This is confirmed by the post https://forums.oracle.com/thread/2280127
and it is confirmed by Oracle http://docs.oracle.com/javase/7/docs/technotes/guides/jweb/mixed_code.html#trusted_library
"Code in a jar file that is to be marked with the Trusted-Library manifest attribute may need to be modified slightly if it uses calls that are class loader dependent [...] Code in a Trusted-Library can look up the normal loader by invoking Thread.currentThread().getContextClassLoader().[...] Generally, care must be taken to ensure that the code in the trusted library is written in a careful and secure manner and is otherwise compatible with being loaded in a separate class loader instance from any remaining jars which are part of the application and are loaded by the normal loader."
"Thread.currentThread().getContextClassLoader().[...]"
I just did a simple test to call a method from a trusted jar into sandbox jar, I used reflection to do that and it worked.
It seems for every usage of any sandbox jar file classes in the trusted jar file, we have to use reflection ( load the class, invoke the required method ). Is this the way forward.
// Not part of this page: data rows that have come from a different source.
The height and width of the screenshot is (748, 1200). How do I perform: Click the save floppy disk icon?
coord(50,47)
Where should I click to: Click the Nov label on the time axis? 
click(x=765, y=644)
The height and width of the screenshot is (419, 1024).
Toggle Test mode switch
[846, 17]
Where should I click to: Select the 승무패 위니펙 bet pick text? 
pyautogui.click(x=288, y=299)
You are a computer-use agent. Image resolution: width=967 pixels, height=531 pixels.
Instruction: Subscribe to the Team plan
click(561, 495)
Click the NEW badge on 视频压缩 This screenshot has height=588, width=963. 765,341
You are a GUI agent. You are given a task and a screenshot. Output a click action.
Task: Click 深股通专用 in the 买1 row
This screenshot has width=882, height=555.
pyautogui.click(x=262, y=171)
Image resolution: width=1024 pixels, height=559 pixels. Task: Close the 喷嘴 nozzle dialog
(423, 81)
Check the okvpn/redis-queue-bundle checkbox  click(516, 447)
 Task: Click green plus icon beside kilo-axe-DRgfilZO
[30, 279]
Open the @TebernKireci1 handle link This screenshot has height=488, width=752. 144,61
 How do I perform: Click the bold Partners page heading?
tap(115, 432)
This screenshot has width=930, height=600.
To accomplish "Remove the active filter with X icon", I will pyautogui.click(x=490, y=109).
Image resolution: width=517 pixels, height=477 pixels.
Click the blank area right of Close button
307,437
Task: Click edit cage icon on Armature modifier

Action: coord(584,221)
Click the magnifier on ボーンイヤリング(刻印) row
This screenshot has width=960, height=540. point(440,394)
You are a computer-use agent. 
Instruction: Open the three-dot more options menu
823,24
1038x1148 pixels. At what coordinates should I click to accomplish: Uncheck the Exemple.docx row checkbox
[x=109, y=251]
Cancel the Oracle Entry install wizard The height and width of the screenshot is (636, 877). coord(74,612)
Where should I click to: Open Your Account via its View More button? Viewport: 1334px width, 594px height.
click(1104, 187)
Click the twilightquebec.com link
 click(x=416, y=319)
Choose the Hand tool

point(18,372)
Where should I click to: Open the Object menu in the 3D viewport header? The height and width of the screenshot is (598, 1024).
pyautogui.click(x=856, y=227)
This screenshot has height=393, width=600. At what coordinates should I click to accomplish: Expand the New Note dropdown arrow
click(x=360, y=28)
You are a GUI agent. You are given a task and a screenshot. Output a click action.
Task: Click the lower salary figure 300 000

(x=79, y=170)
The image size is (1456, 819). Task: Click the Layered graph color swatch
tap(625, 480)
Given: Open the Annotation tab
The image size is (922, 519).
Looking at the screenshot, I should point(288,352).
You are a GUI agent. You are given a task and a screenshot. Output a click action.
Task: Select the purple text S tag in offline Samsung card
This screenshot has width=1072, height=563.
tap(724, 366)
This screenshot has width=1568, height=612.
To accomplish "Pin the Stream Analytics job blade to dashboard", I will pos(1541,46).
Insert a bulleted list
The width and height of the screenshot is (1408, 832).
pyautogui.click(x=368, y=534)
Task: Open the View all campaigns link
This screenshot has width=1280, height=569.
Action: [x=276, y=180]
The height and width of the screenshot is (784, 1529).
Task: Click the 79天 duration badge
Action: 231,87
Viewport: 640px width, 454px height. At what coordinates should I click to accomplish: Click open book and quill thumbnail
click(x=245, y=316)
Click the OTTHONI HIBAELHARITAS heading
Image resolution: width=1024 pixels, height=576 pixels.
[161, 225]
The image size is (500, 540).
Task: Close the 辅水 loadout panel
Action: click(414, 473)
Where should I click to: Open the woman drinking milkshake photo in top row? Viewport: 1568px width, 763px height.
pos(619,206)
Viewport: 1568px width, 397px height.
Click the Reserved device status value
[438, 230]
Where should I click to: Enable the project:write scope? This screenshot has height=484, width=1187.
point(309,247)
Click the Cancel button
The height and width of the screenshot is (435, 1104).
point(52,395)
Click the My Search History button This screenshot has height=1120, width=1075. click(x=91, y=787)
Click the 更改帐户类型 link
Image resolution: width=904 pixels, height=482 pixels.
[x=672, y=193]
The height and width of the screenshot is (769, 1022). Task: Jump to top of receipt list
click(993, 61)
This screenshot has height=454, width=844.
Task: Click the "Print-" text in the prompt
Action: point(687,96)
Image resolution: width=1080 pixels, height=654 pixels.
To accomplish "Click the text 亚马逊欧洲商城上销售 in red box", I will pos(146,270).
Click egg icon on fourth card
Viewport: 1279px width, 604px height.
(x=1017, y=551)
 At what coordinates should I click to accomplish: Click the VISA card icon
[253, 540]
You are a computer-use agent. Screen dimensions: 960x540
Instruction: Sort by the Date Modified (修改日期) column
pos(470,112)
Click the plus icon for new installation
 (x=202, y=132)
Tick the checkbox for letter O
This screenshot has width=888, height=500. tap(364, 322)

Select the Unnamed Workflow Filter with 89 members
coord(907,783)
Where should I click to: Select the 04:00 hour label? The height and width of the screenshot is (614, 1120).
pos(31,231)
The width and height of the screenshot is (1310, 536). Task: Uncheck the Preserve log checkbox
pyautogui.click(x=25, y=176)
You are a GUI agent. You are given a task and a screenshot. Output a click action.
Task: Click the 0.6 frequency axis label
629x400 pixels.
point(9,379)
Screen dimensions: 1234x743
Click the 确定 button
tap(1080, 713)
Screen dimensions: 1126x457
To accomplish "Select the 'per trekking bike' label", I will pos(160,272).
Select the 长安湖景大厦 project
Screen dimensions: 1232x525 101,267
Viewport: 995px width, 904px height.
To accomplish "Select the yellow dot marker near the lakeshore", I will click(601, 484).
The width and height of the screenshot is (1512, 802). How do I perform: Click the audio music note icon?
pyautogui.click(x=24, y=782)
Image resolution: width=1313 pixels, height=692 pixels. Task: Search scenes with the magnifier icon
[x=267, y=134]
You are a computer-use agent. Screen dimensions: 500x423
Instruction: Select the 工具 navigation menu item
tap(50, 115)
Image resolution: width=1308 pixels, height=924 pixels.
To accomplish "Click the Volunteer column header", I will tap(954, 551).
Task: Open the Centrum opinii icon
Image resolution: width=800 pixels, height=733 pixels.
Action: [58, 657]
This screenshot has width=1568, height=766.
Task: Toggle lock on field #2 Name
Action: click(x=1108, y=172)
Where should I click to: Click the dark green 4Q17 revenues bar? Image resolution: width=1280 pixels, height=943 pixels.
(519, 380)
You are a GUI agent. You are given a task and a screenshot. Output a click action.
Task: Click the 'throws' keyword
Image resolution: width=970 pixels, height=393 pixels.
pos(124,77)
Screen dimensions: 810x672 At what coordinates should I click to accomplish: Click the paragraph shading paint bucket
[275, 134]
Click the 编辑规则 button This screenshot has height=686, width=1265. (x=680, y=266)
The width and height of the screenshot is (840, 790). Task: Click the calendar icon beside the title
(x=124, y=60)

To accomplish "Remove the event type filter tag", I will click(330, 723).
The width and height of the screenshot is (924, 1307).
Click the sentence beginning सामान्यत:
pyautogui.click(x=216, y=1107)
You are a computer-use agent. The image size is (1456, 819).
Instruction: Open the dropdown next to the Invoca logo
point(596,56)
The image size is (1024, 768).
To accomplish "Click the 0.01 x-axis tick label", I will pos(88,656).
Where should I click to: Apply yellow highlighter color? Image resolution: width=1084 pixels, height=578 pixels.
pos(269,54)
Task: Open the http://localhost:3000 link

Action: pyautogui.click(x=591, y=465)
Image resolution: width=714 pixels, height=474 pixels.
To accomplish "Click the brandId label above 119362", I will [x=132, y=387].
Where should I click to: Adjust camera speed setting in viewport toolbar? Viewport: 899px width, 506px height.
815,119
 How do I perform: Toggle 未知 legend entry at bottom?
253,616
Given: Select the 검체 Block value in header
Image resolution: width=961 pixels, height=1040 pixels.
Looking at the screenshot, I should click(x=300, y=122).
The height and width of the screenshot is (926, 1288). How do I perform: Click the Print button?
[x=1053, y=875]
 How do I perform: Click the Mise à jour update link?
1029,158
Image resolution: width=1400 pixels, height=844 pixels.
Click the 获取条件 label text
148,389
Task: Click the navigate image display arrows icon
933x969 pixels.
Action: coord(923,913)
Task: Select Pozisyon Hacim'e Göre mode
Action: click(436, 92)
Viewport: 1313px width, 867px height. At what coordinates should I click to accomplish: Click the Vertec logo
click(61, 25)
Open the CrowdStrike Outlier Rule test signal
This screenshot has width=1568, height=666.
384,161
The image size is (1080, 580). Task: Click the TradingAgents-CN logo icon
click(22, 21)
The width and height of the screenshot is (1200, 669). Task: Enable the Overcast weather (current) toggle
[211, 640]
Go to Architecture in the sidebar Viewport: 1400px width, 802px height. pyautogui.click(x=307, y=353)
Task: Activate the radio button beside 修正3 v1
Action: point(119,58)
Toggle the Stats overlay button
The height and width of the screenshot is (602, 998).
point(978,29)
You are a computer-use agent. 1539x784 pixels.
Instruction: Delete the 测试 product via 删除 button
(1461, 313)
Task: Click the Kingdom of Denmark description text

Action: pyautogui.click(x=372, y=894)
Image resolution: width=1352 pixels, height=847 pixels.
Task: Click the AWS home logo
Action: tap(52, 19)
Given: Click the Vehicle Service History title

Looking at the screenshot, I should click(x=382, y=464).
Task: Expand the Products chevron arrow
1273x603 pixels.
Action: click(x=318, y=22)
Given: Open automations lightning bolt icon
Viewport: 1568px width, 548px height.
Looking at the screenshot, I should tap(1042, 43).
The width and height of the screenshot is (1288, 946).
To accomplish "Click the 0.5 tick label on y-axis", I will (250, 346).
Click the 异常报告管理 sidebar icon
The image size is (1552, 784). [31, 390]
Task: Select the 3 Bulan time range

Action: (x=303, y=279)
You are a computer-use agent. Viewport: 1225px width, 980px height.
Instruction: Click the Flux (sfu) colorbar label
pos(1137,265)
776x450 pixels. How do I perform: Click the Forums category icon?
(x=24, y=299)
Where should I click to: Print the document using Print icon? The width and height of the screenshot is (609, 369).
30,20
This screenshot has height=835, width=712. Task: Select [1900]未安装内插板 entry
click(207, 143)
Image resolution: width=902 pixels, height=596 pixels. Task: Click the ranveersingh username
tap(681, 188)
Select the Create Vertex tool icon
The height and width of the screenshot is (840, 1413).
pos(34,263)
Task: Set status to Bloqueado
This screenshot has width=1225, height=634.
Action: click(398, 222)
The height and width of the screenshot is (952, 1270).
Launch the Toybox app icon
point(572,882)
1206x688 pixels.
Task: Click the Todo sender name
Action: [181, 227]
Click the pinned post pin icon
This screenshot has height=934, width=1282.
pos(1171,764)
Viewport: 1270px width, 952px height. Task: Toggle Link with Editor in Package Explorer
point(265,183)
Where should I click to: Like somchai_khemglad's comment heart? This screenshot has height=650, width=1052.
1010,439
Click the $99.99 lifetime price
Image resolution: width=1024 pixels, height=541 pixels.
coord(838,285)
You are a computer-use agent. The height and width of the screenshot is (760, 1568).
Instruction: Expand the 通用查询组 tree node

Can somebody confirm this.
private void useReflection() { try {
// using normal class loader
Class<?> clazz = Class.forName("com.abc.bla.bla.SandBox", true, Thread.currentThread().getContextClassLoader());
Constructor<?> constructor = clazz.getConstructor();
Object obj = constructor.newInstance(new Object[] {});
Method method = clazz.getMethod("sayHello", new Class[] {});
method.invoke(obj, new Object[] {});
}
catch (Exception ex)
{
ex.printStackTrace();
}
}
In summary, it seems we have to use reflection in order to load the sandbox jar file (untrusted) to allow the use of normal class loader and to avoid the default one via import statement which is a special one designed for signed (trusted) jar file which is in a mix mode as per manifest additional attribute.